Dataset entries
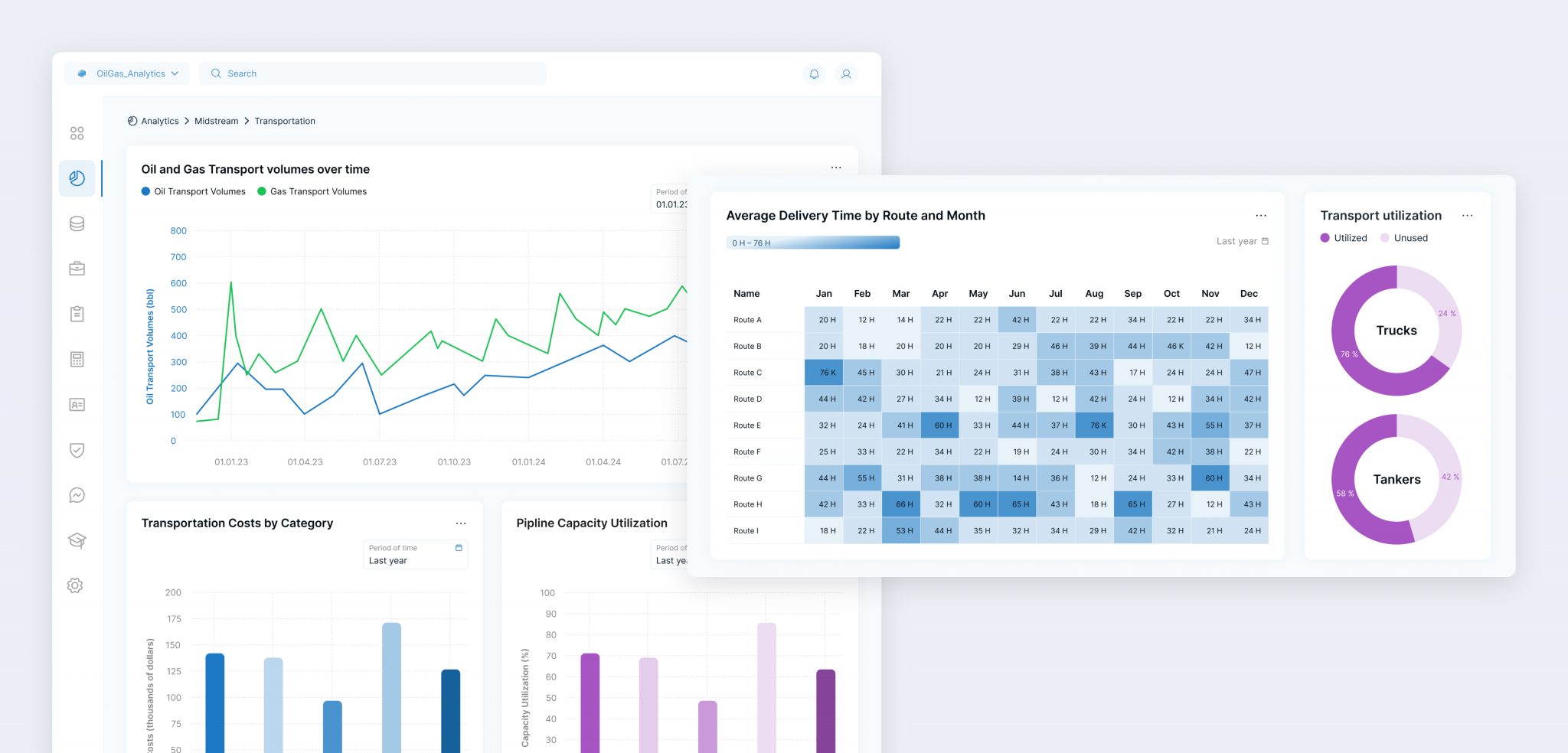Expand the OilGas_Analytics workspace dropdown
This screenshot has width=1568, height=753.
coord(129,73)
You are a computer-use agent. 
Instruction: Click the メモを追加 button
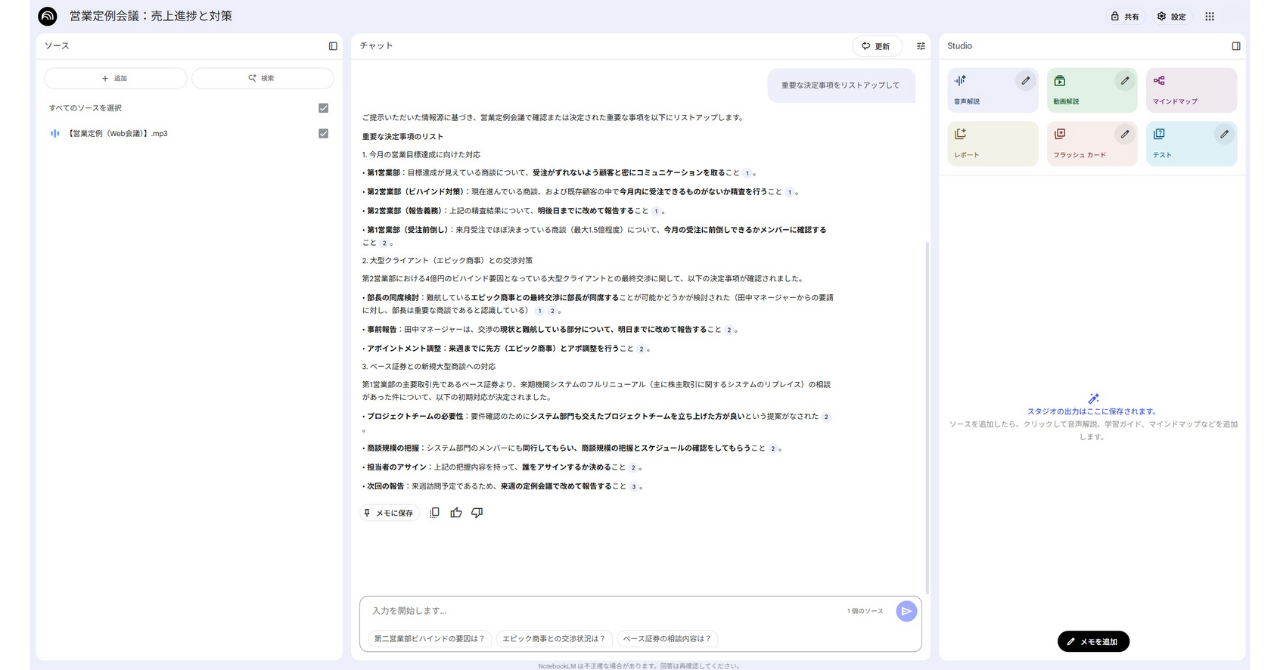(x=1093, y=641)
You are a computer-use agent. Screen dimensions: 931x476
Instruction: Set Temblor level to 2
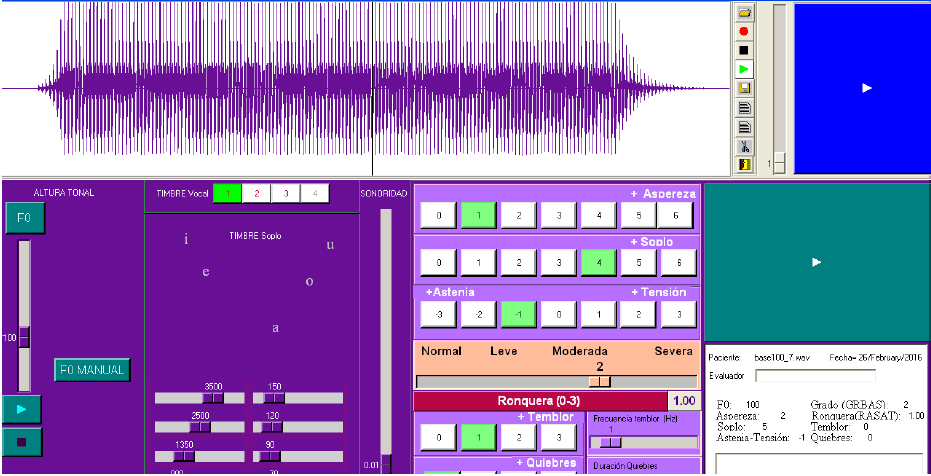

### [Problem]
From the line containing "You are a computer-use agent. Screen" to the end of the data above, give those lines again verbatim, with both endpoints included and no images.

### [Problem solution]
You are a computer-use agent. Screen dimensions: 931x476
Instruction: Set Temblor level to 2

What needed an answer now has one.